One thing you're not factoring in is risk. Also the fed is more than likely gonna raise rates 50 basis points in may and probably June as well. It's not getting cheaper to borrow its getting more expensive. Also with the way the economy is going the markets could have a huge pull back and I'm betting real estate is gonna have a hard pull back as well. So your argument imo isn't a very sound strategy. I want to be able to lose my business and not have to worry about losing my car as well. Unless it's to sell it to keep a roof over my families head.
I don’t fully understand these comments. But here’s what I’ve gathered so far. There are a few pieces to this.
First is cost of money.
Current rates on new cars are about 1.9-2.9% for 60-72 months. With nothing down and financing 80k.
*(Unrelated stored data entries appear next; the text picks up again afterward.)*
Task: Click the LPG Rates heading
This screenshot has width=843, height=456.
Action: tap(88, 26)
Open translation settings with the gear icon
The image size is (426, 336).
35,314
That would cost $5-7k in interest over 5-6 years.
Second, if I am reading your note, it suggests negative economic headwinds approaching. In those conditions having liquid assets (cash) on hand to weather the storm is more beneficial. Cars and property are subject to evaluative pricing based on the buyer pool.
And lastly, the opportunity cost of the 80k upfront, do you think you will earn more than 6-7k on that money yourself. Most funds, even bond heavy, earn 3-8%, so highly likely.
Im not a financial advisor, and don’t know peoples situations, but hopefully the above helps people make informed decisions.